THE TASK: Could you output each line below precisely as it stands, without the images?

##### THE DATA

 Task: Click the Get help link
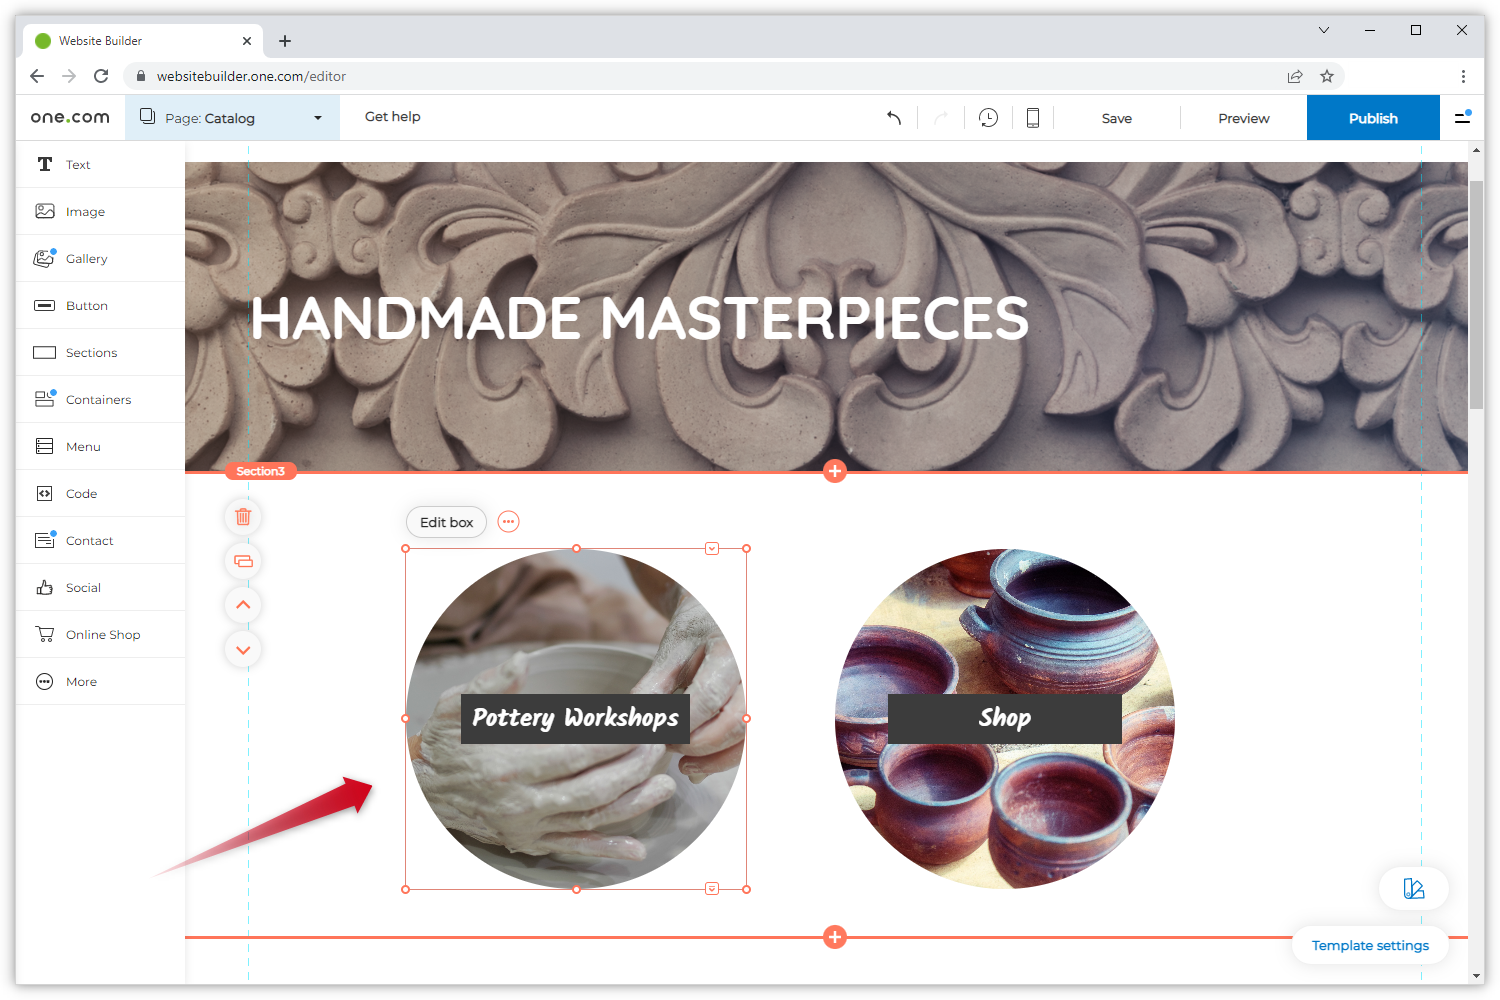(392, 117)
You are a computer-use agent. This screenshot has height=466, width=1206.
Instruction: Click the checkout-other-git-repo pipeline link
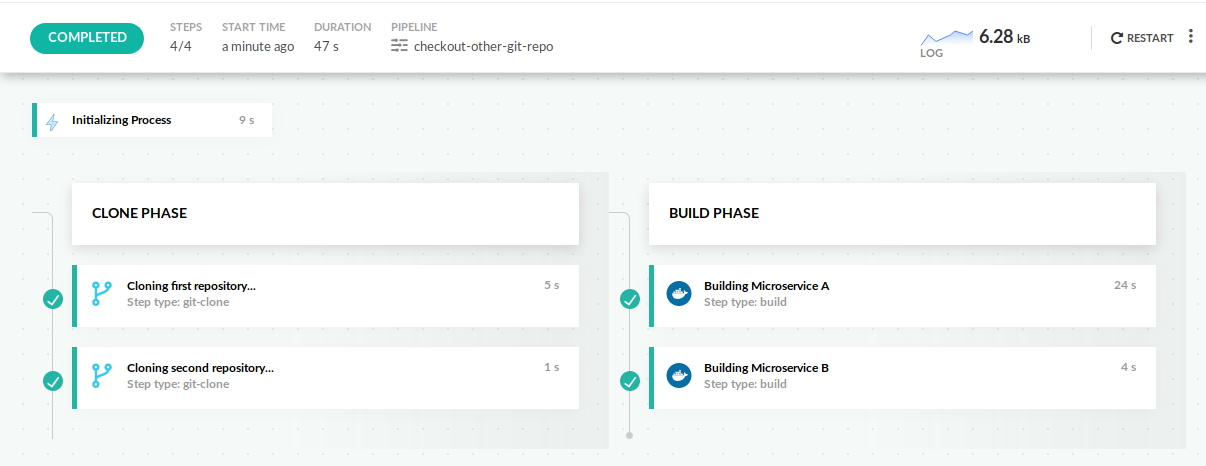(483, 46)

##########

ANSWER AREA:
 Task: Click the Get help link
(392, 117)
You are a computer-use agent. This screenshot has height=466, width=1206.
Instruction: Click the checkout-other-git-repo pipeline link
(483, 46)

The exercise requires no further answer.